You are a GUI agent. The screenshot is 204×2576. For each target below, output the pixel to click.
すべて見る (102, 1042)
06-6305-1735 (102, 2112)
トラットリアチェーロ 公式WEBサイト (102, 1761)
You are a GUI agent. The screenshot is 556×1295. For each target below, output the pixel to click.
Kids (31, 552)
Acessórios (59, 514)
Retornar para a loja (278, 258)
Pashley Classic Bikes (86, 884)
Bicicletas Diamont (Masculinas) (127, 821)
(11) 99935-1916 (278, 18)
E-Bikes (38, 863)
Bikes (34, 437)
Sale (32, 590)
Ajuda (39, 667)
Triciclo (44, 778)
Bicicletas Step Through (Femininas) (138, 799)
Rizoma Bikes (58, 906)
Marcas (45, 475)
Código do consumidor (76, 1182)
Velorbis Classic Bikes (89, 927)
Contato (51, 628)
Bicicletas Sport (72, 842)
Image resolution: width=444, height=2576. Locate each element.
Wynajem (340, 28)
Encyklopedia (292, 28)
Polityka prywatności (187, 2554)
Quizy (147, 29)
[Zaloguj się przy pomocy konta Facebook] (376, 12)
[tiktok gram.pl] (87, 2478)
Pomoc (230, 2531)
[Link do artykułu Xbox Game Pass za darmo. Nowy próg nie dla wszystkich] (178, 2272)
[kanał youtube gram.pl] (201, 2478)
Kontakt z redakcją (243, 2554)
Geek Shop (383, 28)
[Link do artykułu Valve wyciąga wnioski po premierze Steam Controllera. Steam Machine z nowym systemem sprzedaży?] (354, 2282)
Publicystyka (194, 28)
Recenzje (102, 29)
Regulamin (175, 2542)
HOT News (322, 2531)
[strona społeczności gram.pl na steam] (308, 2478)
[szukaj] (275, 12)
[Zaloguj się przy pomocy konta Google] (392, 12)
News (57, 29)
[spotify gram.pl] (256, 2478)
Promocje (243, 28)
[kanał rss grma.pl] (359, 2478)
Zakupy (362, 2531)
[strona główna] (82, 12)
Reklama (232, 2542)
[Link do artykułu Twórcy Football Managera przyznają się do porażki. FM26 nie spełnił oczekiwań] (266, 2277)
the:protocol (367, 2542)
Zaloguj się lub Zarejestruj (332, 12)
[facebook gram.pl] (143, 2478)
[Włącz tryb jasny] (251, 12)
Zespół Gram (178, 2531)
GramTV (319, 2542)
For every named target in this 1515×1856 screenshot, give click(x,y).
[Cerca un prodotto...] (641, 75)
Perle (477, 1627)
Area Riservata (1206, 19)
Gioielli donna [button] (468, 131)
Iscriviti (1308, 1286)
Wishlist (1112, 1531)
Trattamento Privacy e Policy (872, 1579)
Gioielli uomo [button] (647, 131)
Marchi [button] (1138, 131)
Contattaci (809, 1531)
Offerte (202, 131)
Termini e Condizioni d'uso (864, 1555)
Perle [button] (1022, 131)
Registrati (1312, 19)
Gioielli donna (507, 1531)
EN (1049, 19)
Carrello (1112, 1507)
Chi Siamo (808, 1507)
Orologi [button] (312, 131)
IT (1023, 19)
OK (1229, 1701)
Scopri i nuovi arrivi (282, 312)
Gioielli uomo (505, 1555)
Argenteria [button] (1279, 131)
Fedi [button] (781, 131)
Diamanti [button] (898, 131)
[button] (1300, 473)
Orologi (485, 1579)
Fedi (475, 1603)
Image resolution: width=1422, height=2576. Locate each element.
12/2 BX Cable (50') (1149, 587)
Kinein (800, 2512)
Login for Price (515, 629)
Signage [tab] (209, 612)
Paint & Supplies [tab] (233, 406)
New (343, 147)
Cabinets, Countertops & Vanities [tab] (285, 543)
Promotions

What the task requires
Recast every line of the listing above as a JSON array of strings, one string per line, with blank lines omitted.

Full output
[
  "You are a GUI agent. The screenshot is 204×2576. For each target below, output the pixel to click.",
  "すべて見る (102, 1042)",
  "06-6305-1735 (102, 2112)",
  "トラットリアチェーロ 公式WEBサイト (102, 1761)",
  "You are a GUI agent. The screenshot is 556×1295. For each target below, output the pixel to click.",
  "Kids (31, 552)",
  "Acessórios (59, 514)",
  "Retornar para a loja (278, 258)",
  "Pashley Classic Bikes (86, 884)",
  "Bicicletas Diamont (Masculinas) (127, 821)",
  "(11) 99935-1916 (278, 18)",
  "E-Bikes (38, 863)",
  "Bikes (34, 437)",
  "Sale (32, 590)",
  "Ajuda (39, 667)",
  "Triciclo (44, 778)",
  "Bicicletas Step Through (Femininas) (138, 799)",
  "Rizoma Bikes (58, 906)",
  "Marcas (45, 475)",
  "Código do consumidor (76, 1182)",
  "Velorbis Classic Bikes (89, 927)",
  "Contato (51, 628)",
  "Bicicletas Sport (72, 842)",
  "Image resolution: width=444, height=2576. Locate each element.",
  "Wynajem (340, 28)",
  "Encyklopedia (292, 28)",
  "Polityka prywatności (187, 2554)",
  "Quizy (147, 29)",
  "[Zaloguj się przy pomocy konta Facebook] (376, 12)",
  "[tiktok gram.pl] (87, 2478)",
  "Pomoc (230, 2531)",
  "[Link do artykułu Xbox Game Pass za darmo. Nowy próg nie dla wszystkich] (178, 2272)",
  "[kanał youtube gram.pl] (201, 2478)",
  "Kontakt z redakcją (243, 2554)",
  "Geek Shop (383, 28)",
  "[Link do artykułu Valve wyciąga wnioski po premierze Steam Controllera. Steam Machine z nowym systemem sprzedaży?] (354, 2282)",
  "Publicystyka (194, 28)",
  "Recenzje (102, 29)",
  "Regulamin (175, 2542)",
  "HOT News (322, 2531)",
  "[strona społeczności gram.pl na steam] (308, 2478)",
  "[szukaj] (275, 12)",
  "[Zaloguj się przy pomocy konta Google] (392, 12)",
  "News (57, 29)",
  "[spotify gram.pl] (256, 2478)",
  "Promocje (243, 28)",
  "[kanał rss grma.pl] (359, 2478)",
  "Zakupy (362, 2531)",
  "[strona główna] (82, 12)",
  "Reklama (232, 2542)",
  "[Link do artykułu Twórcy Football Managera przyznają się do porażki. FM26 nie spełnił oczekiwań] (266, 2277)",
  "the:protocol (367, 2542)",
  "Zaloguj się lub Zarejestruj (332, 12)",
  "[facebook gram.pl] (143, 2478)",
  "[Włącz tryb jasny] (251, 12)",
  "Zespół Gram (178, 2531)",
  "GramTV (319, 2542)",
  "For every named target in this 1515×1856 screenshot, give click(x,y).",
  "[Cerca un prodotto...] (641, 75)",
  "Perle (477, 1627)",
  "Area Riservata (1206, 19)",
  "Gioielli donna [button] (468, 131)",
  "Iscriviti (1308, 1286)",
  "Wishlist (1112, 1531)",
  "Trattamento Privacy e Policy (872, 1579)",
  "Gioielli uomo [button] (647, 131)",
  "Marchi [button] (1138, 131)",
  "Contattaci (809, 1531)",
  "Offerte (202, 131)",
  "Termini e Condizioni d'uso (864, 1555)",
  "Perle [button] (1022, 131)",
  "Registrati (1312, 19)",
  "Gioielli donna (507, 1531)",
  "EN (1049, 19)",
  "Carrello (1112, 1507)",
  "Chi Siamo (808, 1507)",
  "Orologi [button] (312, 131)",
  "IT (1023, 19)",
  "OK (1229, 1701)",
  "Scopri i nuovi arrivi (282, 312)",
  "Gioielli uomo (505, 1555)",
  "Argenteria [button] (1279, 131)",
  "Fedi [button] (781, 131)",
  "Diamanti [button] (898, 131)",
  "[button] (1300, 473)",
  "Orologi (485, 1579)",
  "Fedi (475, 1603)",
  "Image resolution: width=1422, height=2576. Locate each element.",
  "12/2 BX Cable (50') (1149, 587)",
  "Kinein (800, 2512)",
  "Login for Price (515, 629)",
  "Signage [tab] (209, 612)",
  "Paint & Supplies [tab] (233, 406)",
  "New (343, 147)",
  "Cabinets, Countertops & Vanities [tab] (285, 543)",
  "Promotions"
]